Eton: it’s just a school. Why should it have charitable status or VAT exemptions to make the £50,000-per-year tuition fees go even further than they already do?

On one hand, it’s just another broken Keir Starmer promise.

But it seems to have created a lot more heat than might be expected.

Here’s what’s going on:

Labour has dropped plans to end charitable status for private schools but says it will still remove other tax breaks if it wins the next general election.

The status exempts some private schools in England and Wales from taxes.

Labour leader Sir Keir Starmer had previously said charitable status for private schools could not be justified.

The party now says it can remove “unfair tax breaks” without changing the rules on charitable status.

There are about 2,500 private schools in England and Wales and the government says half are registered as charities.

Having charitable status means schools can not operate for a profit and are eligible to claim some tax exemptions, for example, on donations and business rates.

Since 2006, private schools have had to demonstrate they were creating “public benefit” to maintain their charitable status.

Labour says it would charge private schools 20% VAT, as well as ending business rates relief, to raise an estimated £1.7bn.

It’s the last bit that is causing trouble among some commentators, it seems.

Labour is saying its plan was always to remove tax breaks that the party seems to believe give private schools an advantage over state-run schools.

In fact, education in the UK is a mess – due in part to the encroachment of privatisation into the state sector, with privately-run academies whose owners seem to collapse with alarming regularity, only to be replaced with more doomed privateers.

A few decades ago, some corner-cutting government (does it matter whether it was Labour or Tory?) decided to build new schools using RAAC concrete, and now those buildings are falling down.

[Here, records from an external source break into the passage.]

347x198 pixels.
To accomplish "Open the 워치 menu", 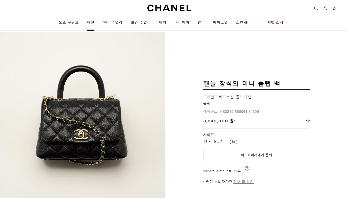I will 163,22.
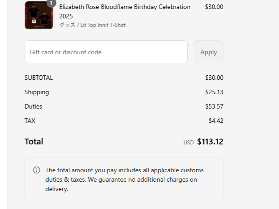Click the Lit Top Innit T-Shirt variant text
This screenshot has height=209, width=279.
[x=92, y=25]
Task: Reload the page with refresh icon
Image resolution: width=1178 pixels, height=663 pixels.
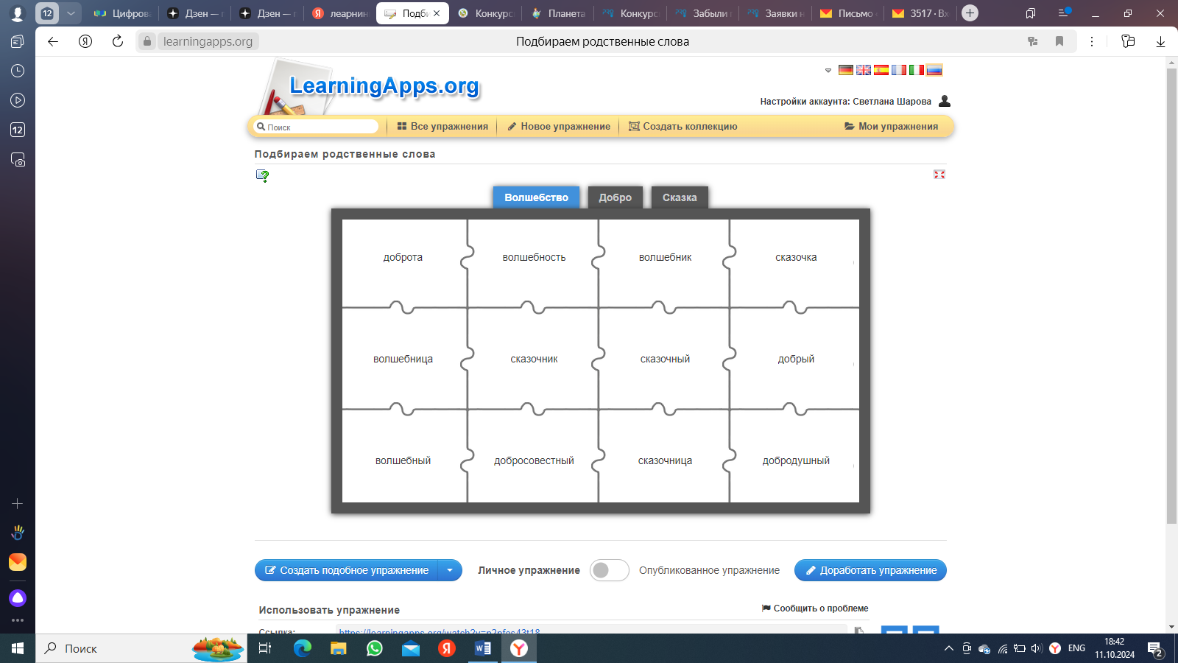Action: 118,41
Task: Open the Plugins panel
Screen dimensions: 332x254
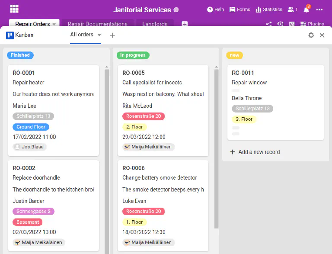Action: coord(312,24)
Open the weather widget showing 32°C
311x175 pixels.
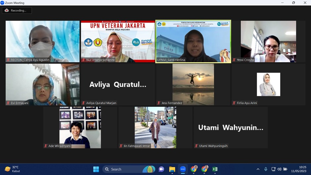(x=13, y=169)
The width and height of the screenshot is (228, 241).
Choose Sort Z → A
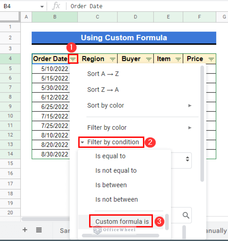pyautogui.click(x=103, y=90)
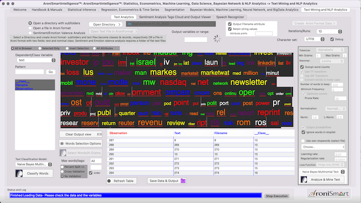Click the icon on Clear Output view button
This screenshot has width=361, height=203.
click(99, 134)
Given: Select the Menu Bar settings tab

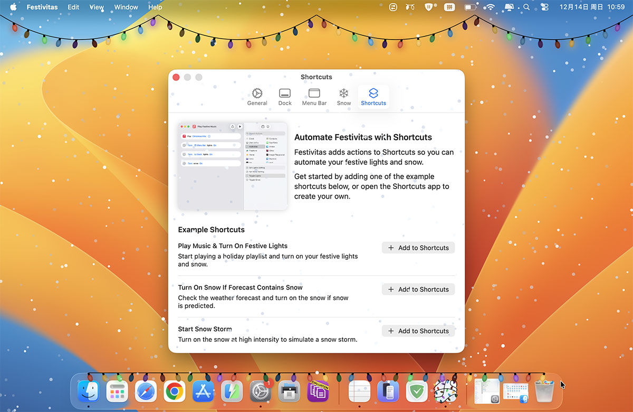Looking at the screenshot, I should pyautogui.click(x=314, y=97).
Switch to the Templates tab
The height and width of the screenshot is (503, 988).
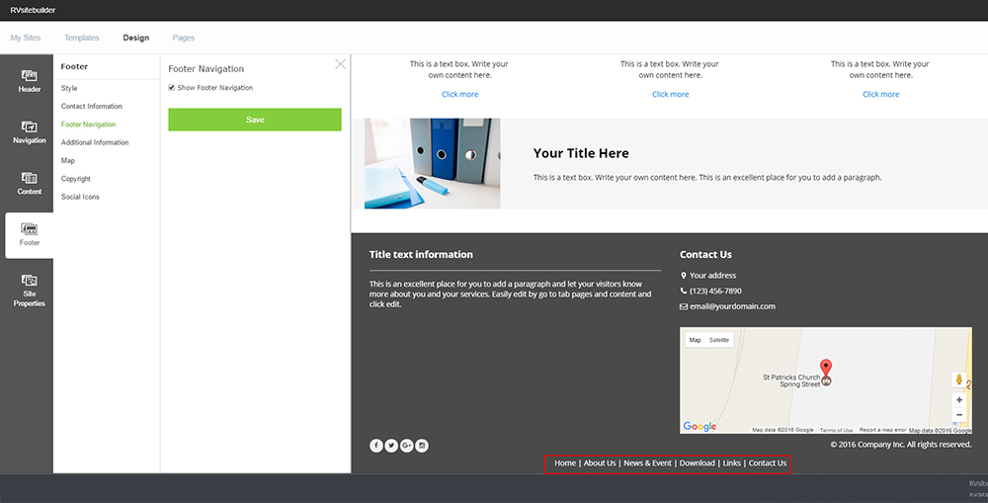click(x=82, y=38)
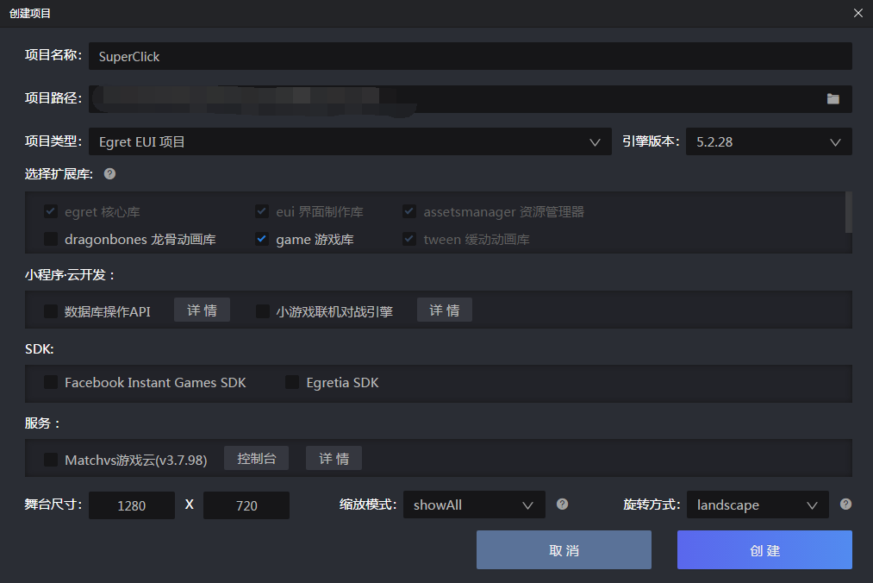Enable the 数据库操作API option

(x=51, y=310)
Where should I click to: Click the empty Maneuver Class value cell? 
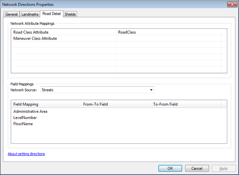168,38
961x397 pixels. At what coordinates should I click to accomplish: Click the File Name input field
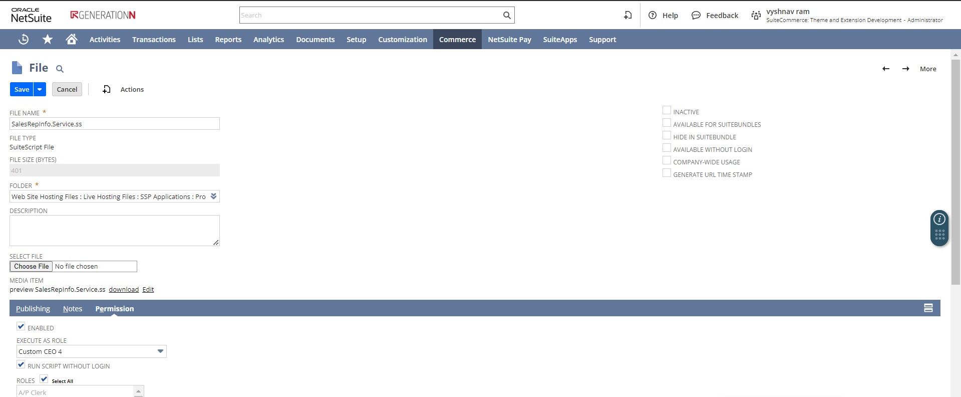coord(114,124)
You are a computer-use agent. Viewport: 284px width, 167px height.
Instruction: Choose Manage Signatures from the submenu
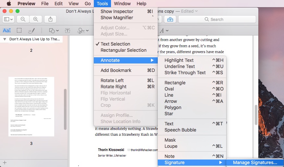tap(255, 162)
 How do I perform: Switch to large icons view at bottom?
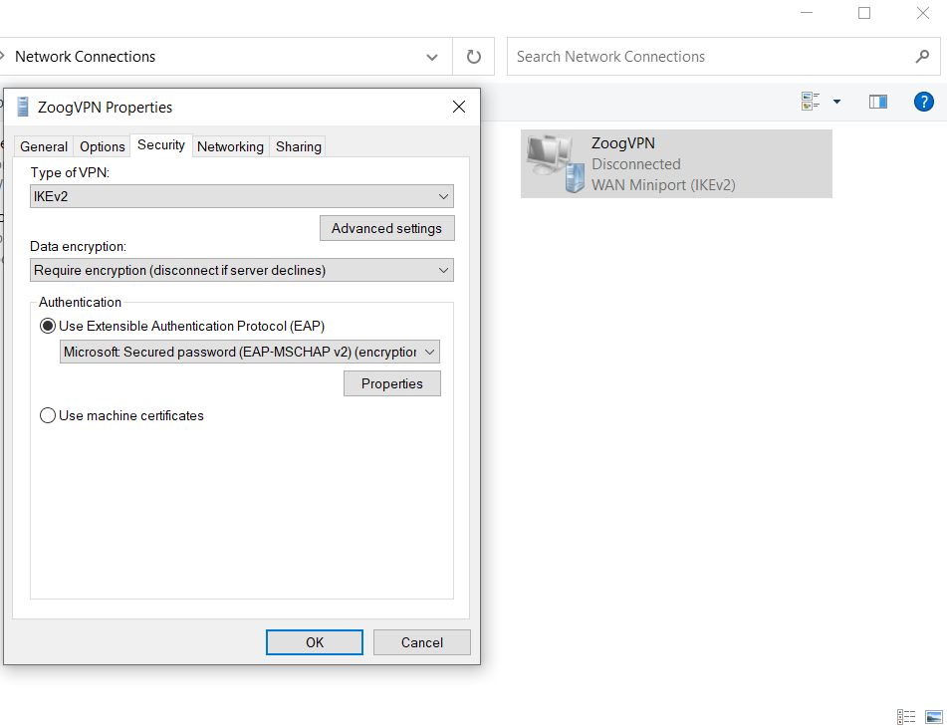(x=933, y=717)
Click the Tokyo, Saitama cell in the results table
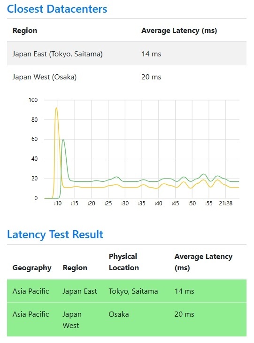254x343 pixels. coord(133,291)
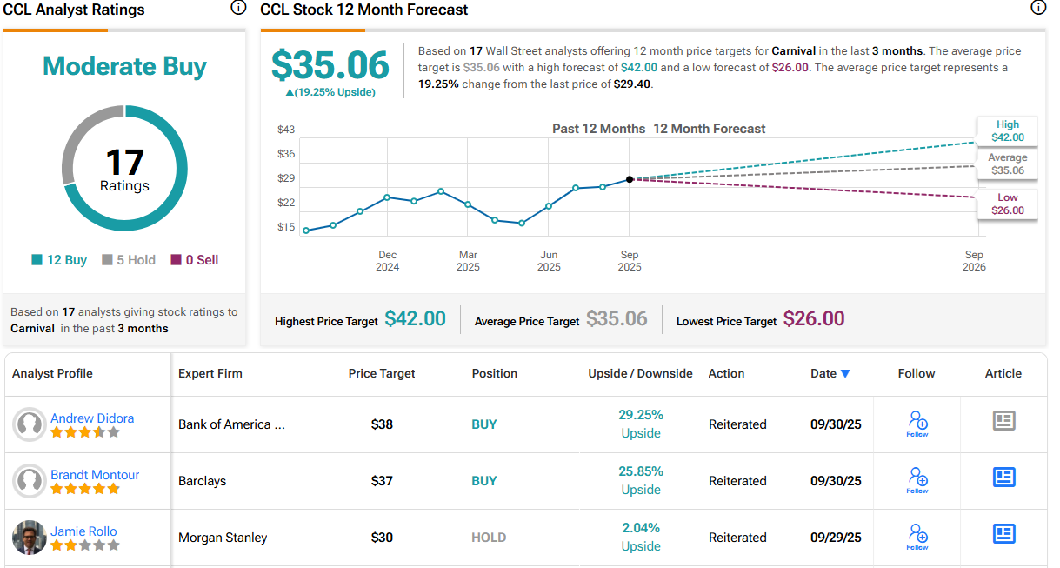Click the Sep 2025 chart data point

[x=630, y=179]
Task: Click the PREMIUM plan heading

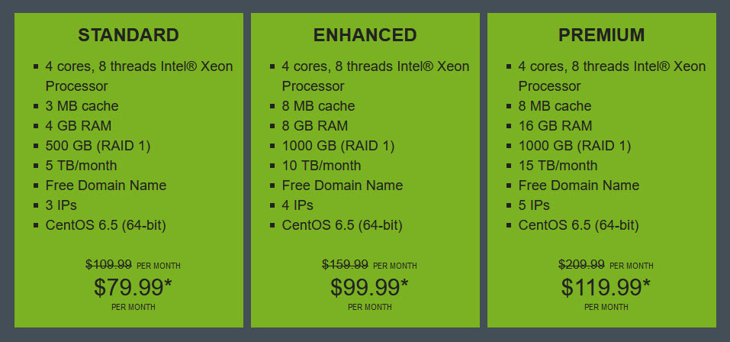Action: click(x=602, y=35)
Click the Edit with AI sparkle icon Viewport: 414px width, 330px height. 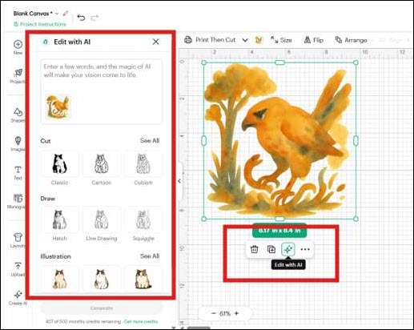288,249
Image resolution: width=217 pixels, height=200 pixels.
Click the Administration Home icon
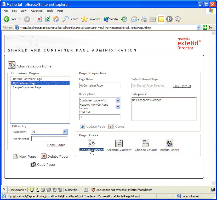point(12,65)
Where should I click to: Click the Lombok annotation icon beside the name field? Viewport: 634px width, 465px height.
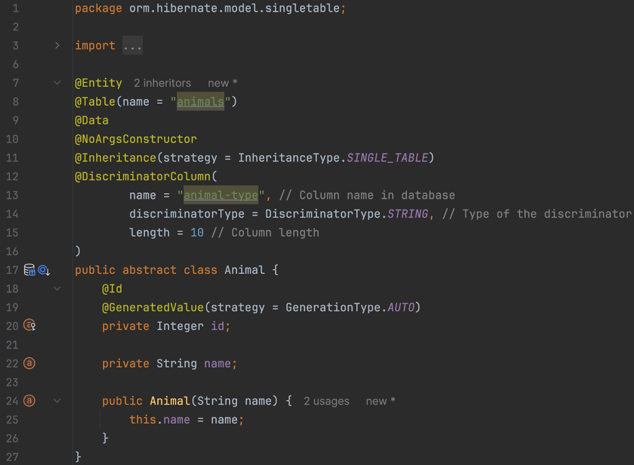[x=29, y=363]
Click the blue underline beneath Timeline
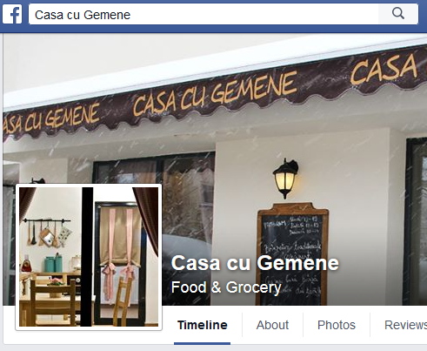Image resolution: width=427 pixels, height=351 pixels. 203,343
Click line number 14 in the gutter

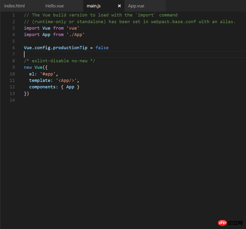[x=12, y=100]
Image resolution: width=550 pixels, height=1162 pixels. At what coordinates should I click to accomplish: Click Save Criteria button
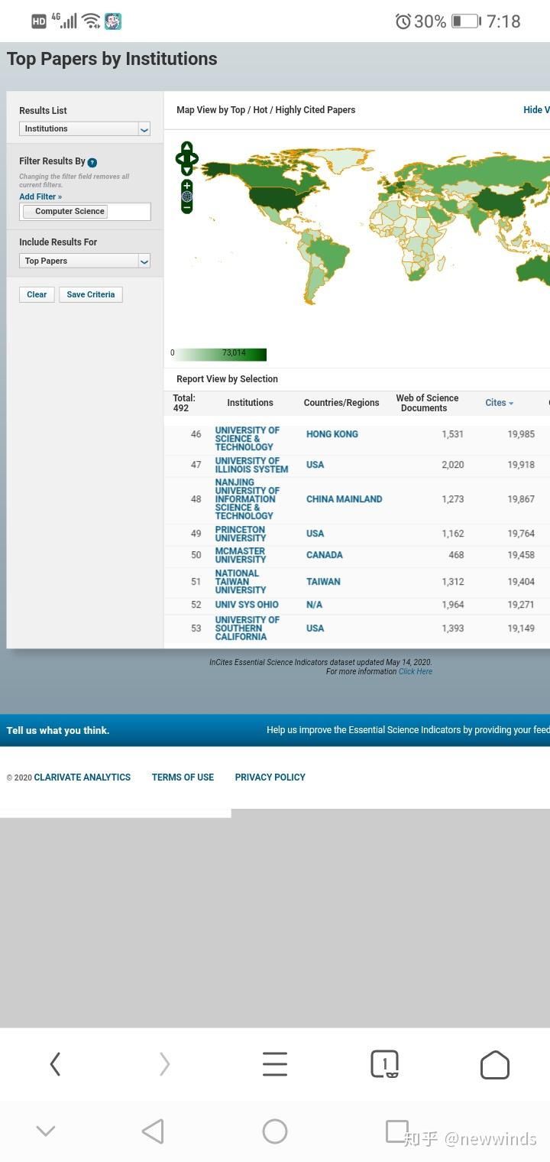click(x=91, y=294)
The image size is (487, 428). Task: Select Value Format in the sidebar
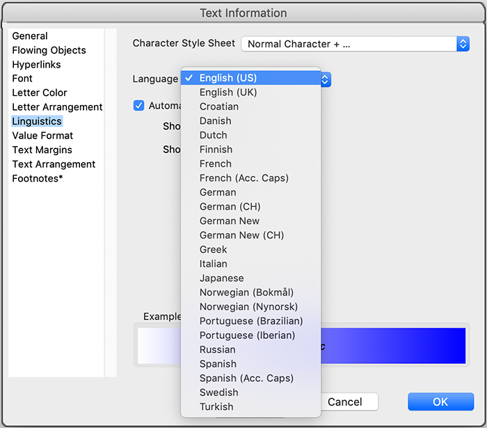pyautogui.click(x=42, y=136)
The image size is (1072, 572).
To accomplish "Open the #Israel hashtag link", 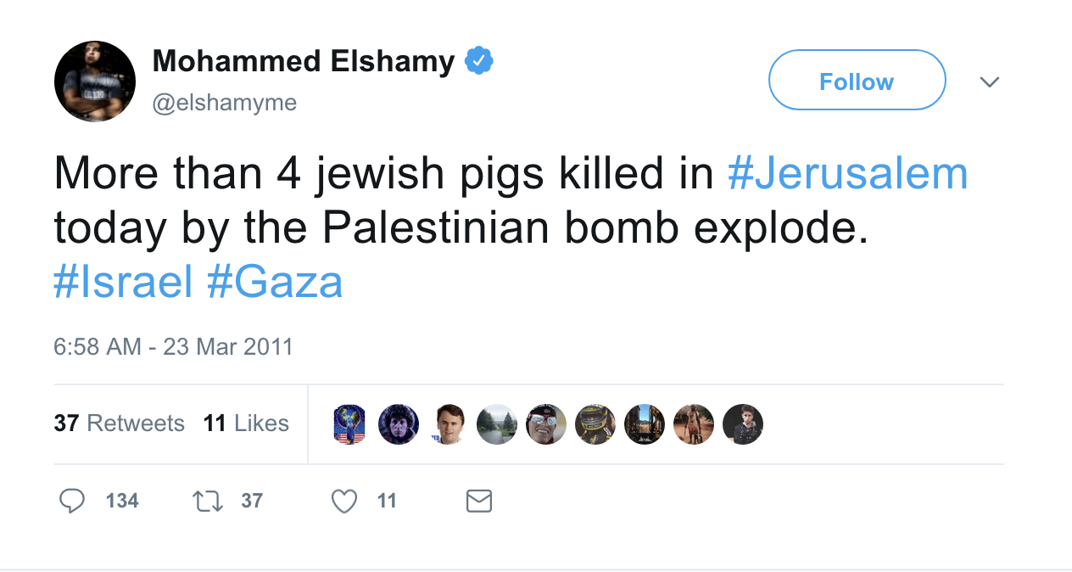I will [x=124, y=281].
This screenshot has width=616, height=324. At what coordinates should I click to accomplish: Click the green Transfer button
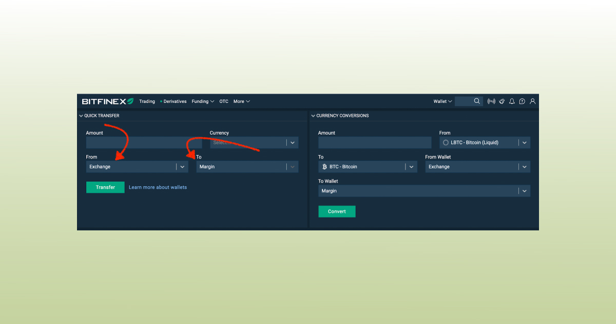point(105,187)
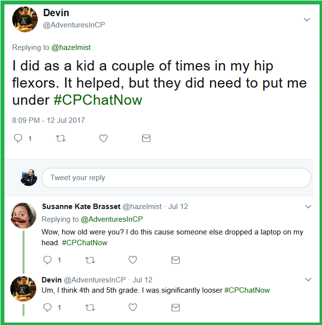The image size is (322, 325).
Task: Reply to Devin's main tweet
Action: tap(18, 139)
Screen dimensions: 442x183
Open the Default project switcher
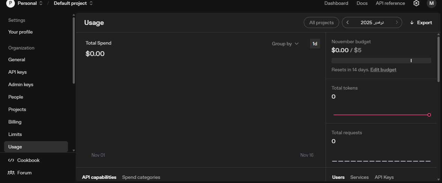click(73, 3)
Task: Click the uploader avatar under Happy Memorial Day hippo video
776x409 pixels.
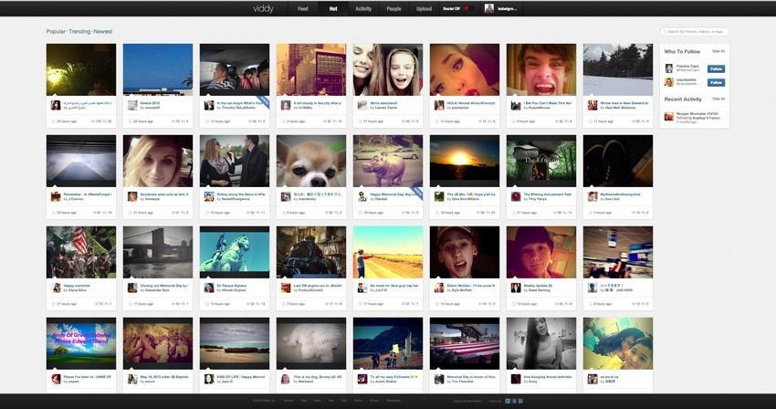Action: point(362,196)
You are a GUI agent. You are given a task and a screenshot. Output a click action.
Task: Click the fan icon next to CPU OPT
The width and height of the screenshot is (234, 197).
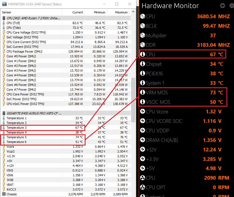tap(143, 187)
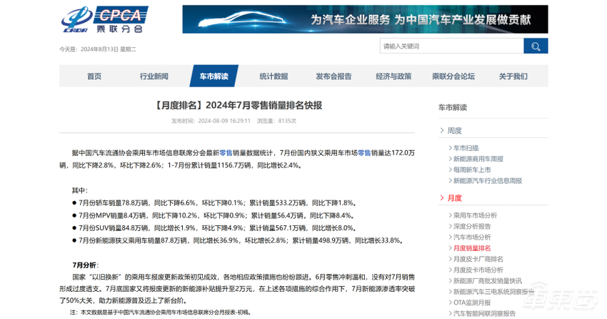Type in the keyword search field

pyautogui.click(x=451, y=46)
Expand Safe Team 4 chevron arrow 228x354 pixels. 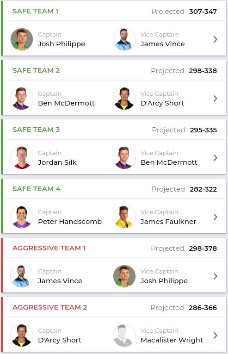(216, 217)
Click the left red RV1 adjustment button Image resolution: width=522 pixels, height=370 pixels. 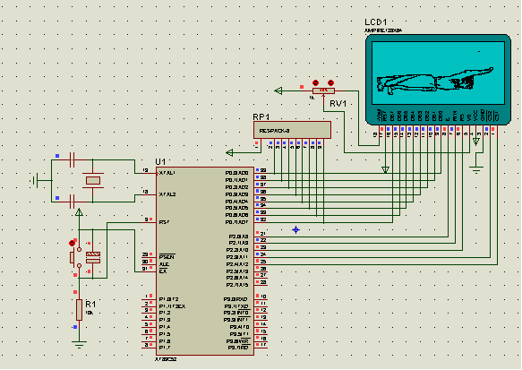(315, 82)

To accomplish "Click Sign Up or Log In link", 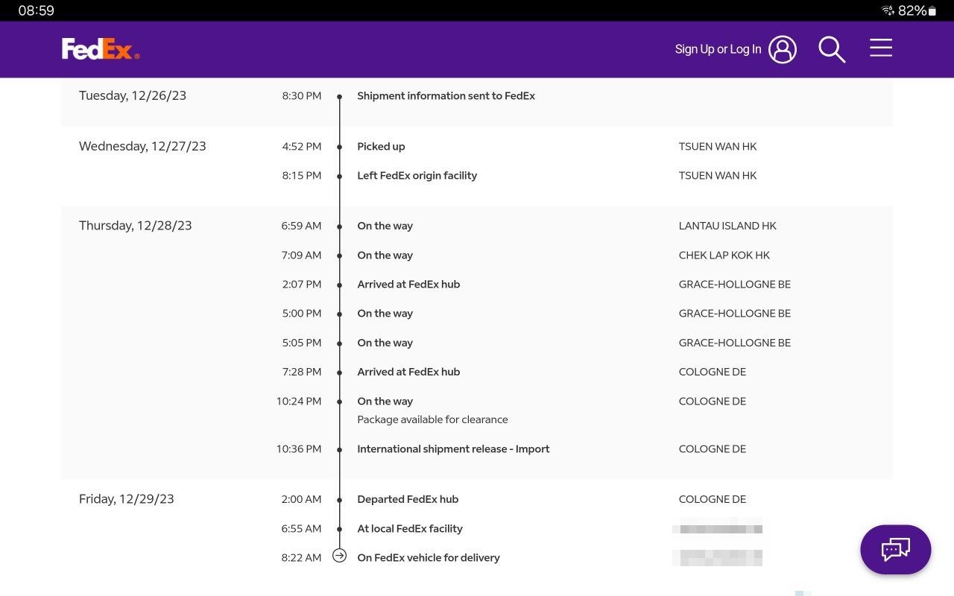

This does not improve the state of, well, state education either.

Meanwhile, on the private side, we have seen schools like Eton unleash one dunce after another into the Conservative and Liberal Democrat parties. Boris Johnson is living proof that an Eton education is not the gold standard it once was.

But the “Old School Tie” network means these numbskulls can climb the slippery pole to success with much less effort than the rest of us, despite being far less deserving of it.

Result: well, you can see it all around you. The UK is on the brink of collapse.

The fact is that neither Labour nor the Tories have anything like a decent grip on what needs to be done.

So they argue about side issues like VAT as if they matter, and then fall to personal insults:

Time to let somebody else make an educated guess at how to solve this?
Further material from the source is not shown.